Aku mengangguk cepat.

"Buka.. cepet!"

Bang Feri mendorong kursi ku sedikit agar dirinya dapat berdiri dari kasur dan kemudian membuka celana dalamnya, kontolnya mencuat keluar. Terlihat bulu - bulu pubis lebatnya hampir menutupi kantung zakarnya. Aroma yang khas dan bau menyengat lainya semerbak menyerang hidung ku. Air precum sudah mengalir keluar dari lubang kencing nya dan beberapa kali menetes ke lantai, posisi ku cukup dekat dengan posisi nya berdiri namunn tidak cukup dekat sehingga ujung penis nya belum menyentuh ku. Batang kemaluanya tidak lah sepanjang Bobby, atau sekekar milik kang Enday. Mungkin tak jauh berbeda dengan milik Kak Reza yang kalau aku boleh jujur tidak lah terlalu panjang bahkan bisa dibilang cukup pendek kalau dibandingan kan dengan ke dua cowok brengsek itu. Namun ketebalan kontol milik bang Feri cukup besar, mungkin hampir sebesar kaleng minumang ringan. Aku agak bergidik membayangkan jika itu masuk ke dalam memek ku.

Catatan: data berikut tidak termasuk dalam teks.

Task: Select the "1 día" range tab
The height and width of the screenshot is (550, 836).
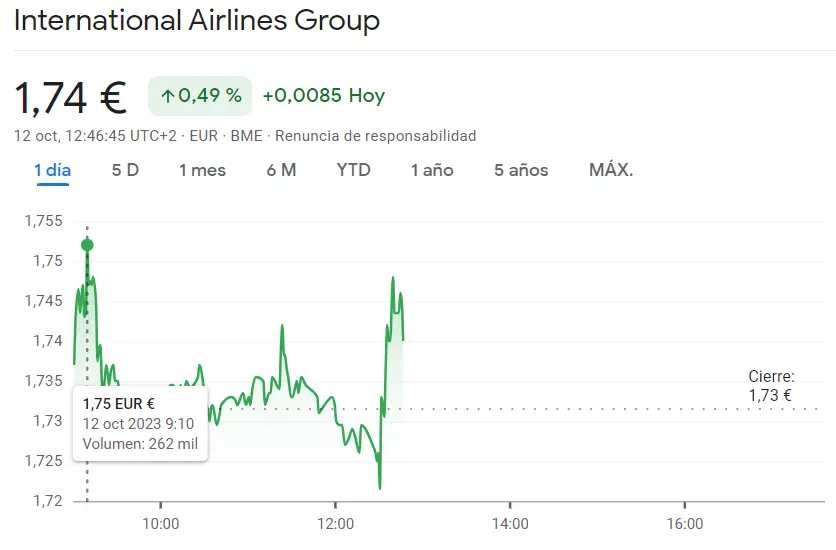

"Hush Fa! Engga ya, udah cukup selingkuh lagi. Tahan nafsu kamu Fa" hati nuraniku memaki ku mencoba mengingatkan diri ku.

Aku menggigit bibir ku, hebat nya dengan akal sehat yang tidak seberapa ini aku masih menahan nafsu ku.

"duduk bang..duduk lagi" ujar ku memerintahnya dengan nada tegas namun suara yang agak lirih.

Abang Feri hanya mengangguk menuruti perintah ku.

"Kocok coba..." ujar ku lagi.

"Eh.. ma..malu Fa" ujar nya lagi.

"Cepet.. Fa mau lihat" perintah ku.

Bang Feri seperti salah tingkah mulai memegang penisnya dan mengocok nya perlahan.

Aku memperhatikan tiap gerakan tanganya mengocok batang kemaluanya sendiri, namun ketika aku melihat wajahnya dapat kulihat ketegangan di wajahnya. Aku tanpa sadar mengigit kuku jempol tangan kanan ku selagi tangan ku yang satu lagi masih memegang botol jager tersebut.

Aku terus memperhatikan Bang Feri setelah beberapa menit, namun dirinya tak kunjung keluar.

"Kok Ga keluar-keluar bang?" tanya ku tanpa mengalihkan pandangan ku dari kontolnya.

"ng..anu Fa..malu soalnya.. tegang.." ujarnya kikuk.

"Ngapain malu? Fa yang harusnya malu" jawab ku cepat.

"ya..gimana ya." dia kebingungan menjawab pertanyaan ku.

Aku lalu mendorong bagian paha dalam kaki kiri dan kanan Bang Feri dengan kaki ku agar dirinya lebih mengangkang. Lalu ku istirahat kan kaki kanan ku di atas lutut nya dan kaki kiri ku di paha kananya untuk menahan Bang Feri agar tetap mengangkang.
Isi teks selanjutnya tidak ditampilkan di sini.